Breschi has a long and rewarding career in the arts. He graduated from Liceo Artistico, Florence, and the Florence Academy of Fine Arts where, at the age of 23, he became an assistant professor. At 35, Breschi was the youngest professor-lecturer in the history of the prestigious Brera Academy, Milano, to hold the painting chair – truly a great accomplishment.
In 2007 Breschi retired from teaching to immerse himself in painting and sculpture. He works from his studios in Livorno and New York, layering matte, acrylic paints to resemble polished chrome, creating gleaming tubes that course between canvases like elaborate mechanical systems – a 3-dimensional sculpted-effect that is his signature technique. “My pleasure derives from the difficulty involved with obtaining those hues with a brush, a process where I challenge the technological means developed in our time.”
He has exhibited in solo and group exhibitions in Italy, France, Spain, Germany, Switzerland, Greece and the United States. His work is in museums and corporate and private collections. His multi-media sculpture Cycladic Today is on the facade of the Goulandris Foundation Museum of Cycladic Art, Athens. Love Story, a 25-foot tall metal sculpture stands in the Piazza della Vittoria in central Livorno. A smaller metal sculpture, Twin Towers is in the garden of the Fondazione Trossi Uberti Museum, Livorno.
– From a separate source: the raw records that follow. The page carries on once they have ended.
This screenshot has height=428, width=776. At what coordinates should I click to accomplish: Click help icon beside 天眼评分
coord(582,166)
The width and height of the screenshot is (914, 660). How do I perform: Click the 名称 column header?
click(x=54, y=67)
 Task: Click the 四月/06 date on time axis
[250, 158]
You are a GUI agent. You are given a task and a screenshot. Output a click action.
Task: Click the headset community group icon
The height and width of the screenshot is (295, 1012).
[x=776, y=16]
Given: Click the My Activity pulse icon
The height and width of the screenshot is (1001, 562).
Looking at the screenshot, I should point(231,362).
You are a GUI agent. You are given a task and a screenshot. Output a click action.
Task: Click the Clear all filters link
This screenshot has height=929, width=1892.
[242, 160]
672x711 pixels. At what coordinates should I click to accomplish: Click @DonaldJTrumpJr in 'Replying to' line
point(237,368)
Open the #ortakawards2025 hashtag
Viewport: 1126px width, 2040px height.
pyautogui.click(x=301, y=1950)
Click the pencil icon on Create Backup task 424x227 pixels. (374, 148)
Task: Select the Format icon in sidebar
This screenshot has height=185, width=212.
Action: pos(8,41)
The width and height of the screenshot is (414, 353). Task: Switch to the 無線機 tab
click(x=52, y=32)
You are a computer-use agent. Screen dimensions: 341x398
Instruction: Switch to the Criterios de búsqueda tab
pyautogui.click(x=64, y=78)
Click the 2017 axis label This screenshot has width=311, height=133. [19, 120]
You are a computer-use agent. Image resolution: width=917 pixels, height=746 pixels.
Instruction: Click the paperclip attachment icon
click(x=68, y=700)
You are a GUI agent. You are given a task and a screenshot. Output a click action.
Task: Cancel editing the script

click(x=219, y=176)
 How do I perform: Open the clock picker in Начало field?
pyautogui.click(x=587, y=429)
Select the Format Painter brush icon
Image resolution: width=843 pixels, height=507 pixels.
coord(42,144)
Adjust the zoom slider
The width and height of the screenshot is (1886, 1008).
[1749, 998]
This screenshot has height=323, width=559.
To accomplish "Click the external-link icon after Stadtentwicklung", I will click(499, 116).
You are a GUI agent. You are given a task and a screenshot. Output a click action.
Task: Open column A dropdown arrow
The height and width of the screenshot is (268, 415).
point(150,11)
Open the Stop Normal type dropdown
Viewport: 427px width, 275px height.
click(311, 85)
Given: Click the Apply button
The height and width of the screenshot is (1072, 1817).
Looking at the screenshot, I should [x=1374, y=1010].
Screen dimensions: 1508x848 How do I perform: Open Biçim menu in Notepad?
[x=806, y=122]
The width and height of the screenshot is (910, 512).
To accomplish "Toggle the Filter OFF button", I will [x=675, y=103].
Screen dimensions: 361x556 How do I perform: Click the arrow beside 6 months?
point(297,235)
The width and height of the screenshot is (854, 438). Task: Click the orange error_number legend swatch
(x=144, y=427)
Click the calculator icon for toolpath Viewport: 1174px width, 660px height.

Rising Sun, a light sculpture in plexiglass, was chosen by the Museo della Citta (City Museum of Livorno) for their exhibition: Progressive Visual Arts in Livorno from 1989 to 2020. He felt honored to be a part of this exhibition of notable artists. It was a very important exhibition for the history of Modern Art and the museum is publishing a book of the exhibition.
Breschi was honored by his hometown city with a retrospective exhibition of his work at the Museo Civico G. Fattori: BRESCHI: 1976 – 2016. Fellow artists,
ex- students, art critics and friends celebrated with him. He is truly an artist 40-years ahead of his time.